Team Development & Operational Oversight

• Mentor and guide incident responders, analysts, and penetration testers to develop their technical and analytical skills.

• Establish operational metrics, reporting standards, and performance indicators for incident response activities.

• Ensure team members follow best practices in threat analysis, forensic handling, and incident documentation.

Required For This Opportunity

• Master of Science in Information Technology, Information Security, or related field.

• Minimum of 10 years of experience in incident response, security operations, and penetration testing.

• Minimum of 5 years managing and directing incident response teams.

• Strong, hands-on experience with:

  • Threat intelligence and threat sharing

  • Indicators of compromise (IOCs)

  • Malware analysis techniques

  • Digital and network forensic analysis

• Proven ability to design and implement cybersecurity strategies, controls, and solutions.

• Experience developing and executing incident response plans and cyber defense procedures.

• Excellent communication and relationship-building skills with senior leadership.

• Clearance: TS/SCI

Certifications

• EC-Council Certified Ethical Hacker (CEH)
• EC-Council Licensed Penetration Tester (LPT)
• EC-Council Certified Security Analyst (ECSA)

Nice To Have Skills

• Experience in highly regulated, federal, or complex enterprise environments.

• Familiarity with SIEM/SOAR platforms, EDR solutions, and threat intelligence platforms.

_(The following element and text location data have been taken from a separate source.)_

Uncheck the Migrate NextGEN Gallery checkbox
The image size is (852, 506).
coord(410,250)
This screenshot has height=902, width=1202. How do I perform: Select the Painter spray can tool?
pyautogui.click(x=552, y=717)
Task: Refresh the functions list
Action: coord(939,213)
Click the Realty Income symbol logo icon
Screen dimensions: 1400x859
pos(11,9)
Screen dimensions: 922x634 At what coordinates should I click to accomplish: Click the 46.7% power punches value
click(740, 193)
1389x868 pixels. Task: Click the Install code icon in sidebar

• PMP certification (preferred).

At AIS, we are committed to offering competitive and fair compensation that reflects the skills, experience, and contributions of each team member. The targeted base salary range for this role is $138,000-$209,000 per year. Please note that this range is provided as a guideline and the final offer will be based on several factors, including but not limited to, skillset and competencies, level of experience, education, certifications, and location. We value transparency in our hiring process and are happy to discuss how your unique qualifications align with our compensation structure during the interview process.

Applied Information Sciences does not discriminate on the basis of race, national origin, religion, color, gender, sexual orientation, age, disability, protected veteran status, or any other basis. Employment decisions are based solely on qualifications, merit, and business needs.